Problem details:
Whenever a line in the material below contains "computer", copy that line.

Data records:

►

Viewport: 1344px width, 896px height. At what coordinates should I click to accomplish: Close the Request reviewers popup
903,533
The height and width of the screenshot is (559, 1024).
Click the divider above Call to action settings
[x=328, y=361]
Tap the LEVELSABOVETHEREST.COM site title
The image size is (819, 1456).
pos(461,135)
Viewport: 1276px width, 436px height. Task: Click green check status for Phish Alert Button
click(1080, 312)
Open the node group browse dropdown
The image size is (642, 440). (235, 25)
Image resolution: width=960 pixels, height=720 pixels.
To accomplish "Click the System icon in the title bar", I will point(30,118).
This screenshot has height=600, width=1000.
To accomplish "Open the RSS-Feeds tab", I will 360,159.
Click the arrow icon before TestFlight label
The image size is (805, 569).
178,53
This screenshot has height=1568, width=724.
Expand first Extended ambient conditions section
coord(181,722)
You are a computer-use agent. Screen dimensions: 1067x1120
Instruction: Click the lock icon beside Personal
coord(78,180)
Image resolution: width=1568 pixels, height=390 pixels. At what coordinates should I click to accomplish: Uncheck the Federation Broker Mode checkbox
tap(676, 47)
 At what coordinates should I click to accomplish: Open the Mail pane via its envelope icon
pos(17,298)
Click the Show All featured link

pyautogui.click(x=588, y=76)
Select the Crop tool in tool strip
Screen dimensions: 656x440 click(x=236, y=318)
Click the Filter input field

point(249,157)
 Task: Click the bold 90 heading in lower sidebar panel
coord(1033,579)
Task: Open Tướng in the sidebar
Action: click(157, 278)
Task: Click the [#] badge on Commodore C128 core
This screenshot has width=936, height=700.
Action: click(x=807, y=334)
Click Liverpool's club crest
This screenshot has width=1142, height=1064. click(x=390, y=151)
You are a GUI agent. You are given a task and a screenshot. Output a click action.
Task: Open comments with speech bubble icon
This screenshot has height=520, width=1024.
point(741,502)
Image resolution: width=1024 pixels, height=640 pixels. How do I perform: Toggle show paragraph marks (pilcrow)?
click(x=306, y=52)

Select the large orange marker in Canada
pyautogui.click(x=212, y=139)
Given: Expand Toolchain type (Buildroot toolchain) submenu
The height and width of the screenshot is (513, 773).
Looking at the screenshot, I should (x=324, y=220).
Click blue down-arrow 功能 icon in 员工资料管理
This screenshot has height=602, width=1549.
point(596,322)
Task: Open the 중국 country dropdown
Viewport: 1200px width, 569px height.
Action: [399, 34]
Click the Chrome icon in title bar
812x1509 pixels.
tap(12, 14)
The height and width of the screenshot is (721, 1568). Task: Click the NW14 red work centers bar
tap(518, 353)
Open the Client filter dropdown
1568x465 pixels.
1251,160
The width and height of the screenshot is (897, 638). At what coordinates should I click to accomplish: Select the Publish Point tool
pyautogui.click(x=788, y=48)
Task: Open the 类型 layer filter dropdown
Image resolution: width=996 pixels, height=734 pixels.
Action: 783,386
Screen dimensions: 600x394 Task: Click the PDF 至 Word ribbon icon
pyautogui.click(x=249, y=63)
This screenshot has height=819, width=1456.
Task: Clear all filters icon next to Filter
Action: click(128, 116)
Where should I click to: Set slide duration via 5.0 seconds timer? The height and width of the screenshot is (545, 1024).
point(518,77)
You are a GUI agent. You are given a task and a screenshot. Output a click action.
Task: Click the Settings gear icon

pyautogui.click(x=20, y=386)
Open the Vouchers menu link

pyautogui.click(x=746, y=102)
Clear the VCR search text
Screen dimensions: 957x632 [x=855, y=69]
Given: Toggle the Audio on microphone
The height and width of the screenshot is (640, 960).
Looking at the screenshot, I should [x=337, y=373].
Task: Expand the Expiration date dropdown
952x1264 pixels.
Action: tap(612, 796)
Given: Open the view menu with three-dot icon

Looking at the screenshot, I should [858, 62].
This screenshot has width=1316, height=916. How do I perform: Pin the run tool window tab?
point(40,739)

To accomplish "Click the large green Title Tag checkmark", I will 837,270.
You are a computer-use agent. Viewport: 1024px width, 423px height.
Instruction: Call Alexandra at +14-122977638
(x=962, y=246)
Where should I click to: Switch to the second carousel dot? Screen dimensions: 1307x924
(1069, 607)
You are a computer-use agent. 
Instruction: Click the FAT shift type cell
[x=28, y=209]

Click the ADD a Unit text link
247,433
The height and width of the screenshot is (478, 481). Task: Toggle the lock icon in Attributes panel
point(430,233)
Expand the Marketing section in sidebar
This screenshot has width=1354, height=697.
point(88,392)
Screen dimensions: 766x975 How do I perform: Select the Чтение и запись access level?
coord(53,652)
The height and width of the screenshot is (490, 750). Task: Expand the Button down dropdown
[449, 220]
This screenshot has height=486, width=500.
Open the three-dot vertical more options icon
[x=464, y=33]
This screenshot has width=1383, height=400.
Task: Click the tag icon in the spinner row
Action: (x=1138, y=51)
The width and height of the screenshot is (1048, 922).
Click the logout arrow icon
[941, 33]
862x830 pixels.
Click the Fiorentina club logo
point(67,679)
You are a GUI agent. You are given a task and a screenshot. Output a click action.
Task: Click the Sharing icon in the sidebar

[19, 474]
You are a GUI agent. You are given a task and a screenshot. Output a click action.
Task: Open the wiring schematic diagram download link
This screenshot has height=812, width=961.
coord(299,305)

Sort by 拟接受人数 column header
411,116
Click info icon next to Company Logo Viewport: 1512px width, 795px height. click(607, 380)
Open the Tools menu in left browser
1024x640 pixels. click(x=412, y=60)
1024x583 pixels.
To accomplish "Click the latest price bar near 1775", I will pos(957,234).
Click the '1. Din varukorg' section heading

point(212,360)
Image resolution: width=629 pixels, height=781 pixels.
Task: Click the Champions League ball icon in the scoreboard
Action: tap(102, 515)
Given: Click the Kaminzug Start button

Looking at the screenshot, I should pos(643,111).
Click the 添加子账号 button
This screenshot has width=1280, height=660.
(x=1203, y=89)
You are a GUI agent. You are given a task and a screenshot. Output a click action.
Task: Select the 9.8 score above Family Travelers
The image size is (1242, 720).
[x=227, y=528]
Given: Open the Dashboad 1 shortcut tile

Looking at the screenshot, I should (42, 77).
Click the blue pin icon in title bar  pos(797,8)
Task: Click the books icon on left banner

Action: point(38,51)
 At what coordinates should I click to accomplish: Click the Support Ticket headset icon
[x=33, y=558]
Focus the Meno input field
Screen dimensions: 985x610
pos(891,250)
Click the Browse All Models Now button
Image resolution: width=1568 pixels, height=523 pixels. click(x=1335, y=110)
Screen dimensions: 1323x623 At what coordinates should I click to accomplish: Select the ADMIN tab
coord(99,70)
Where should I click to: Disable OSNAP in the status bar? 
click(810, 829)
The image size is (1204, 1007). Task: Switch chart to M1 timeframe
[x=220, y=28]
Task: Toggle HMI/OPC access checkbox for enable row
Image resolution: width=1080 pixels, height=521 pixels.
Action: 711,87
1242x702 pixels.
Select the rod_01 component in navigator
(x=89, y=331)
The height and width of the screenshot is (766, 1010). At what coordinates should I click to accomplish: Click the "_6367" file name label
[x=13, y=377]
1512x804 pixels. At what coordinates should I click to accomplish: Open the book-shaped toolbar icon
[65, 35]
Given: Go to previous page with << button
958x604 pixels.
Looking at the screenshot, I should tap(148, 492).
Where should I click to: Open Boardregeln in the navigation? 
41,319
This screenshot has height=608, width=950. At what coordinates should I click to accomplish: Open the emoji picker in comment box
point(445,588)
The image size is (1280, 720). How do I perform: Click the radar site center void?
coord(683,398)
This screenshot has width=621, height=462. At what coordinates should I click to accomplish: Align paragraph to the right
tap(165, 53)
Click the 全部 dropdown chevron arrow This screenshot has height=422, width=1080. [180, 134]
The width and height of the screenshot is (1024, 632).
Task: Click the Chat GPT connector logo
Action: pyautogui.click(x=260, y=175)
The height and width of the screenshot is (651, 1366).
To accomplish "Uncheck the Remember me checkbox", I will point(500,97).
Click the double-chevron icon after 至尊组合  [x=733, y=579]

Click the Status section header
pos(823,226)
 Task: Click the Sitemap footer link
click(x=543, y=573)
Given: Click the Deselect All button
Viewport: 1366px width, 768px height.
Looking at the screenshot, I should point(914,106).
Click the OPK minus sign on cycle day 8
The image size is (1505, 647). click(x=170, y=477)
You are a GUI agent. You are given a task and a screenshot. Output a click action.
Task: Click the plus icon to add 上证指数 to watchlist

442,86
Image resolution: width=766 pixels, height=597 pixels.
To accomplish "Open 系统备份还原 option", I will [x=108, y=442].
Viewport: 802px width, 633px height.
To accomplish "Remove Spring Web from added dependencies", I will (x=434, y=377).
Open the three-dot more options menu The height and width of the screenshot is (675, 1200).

◄

The answer:
You are a computer-use agent. Screen dimensions: 1067x1120
You are a computer-use agent. Viewport: 1024px width, 423px height.
You are a computer-use agent. 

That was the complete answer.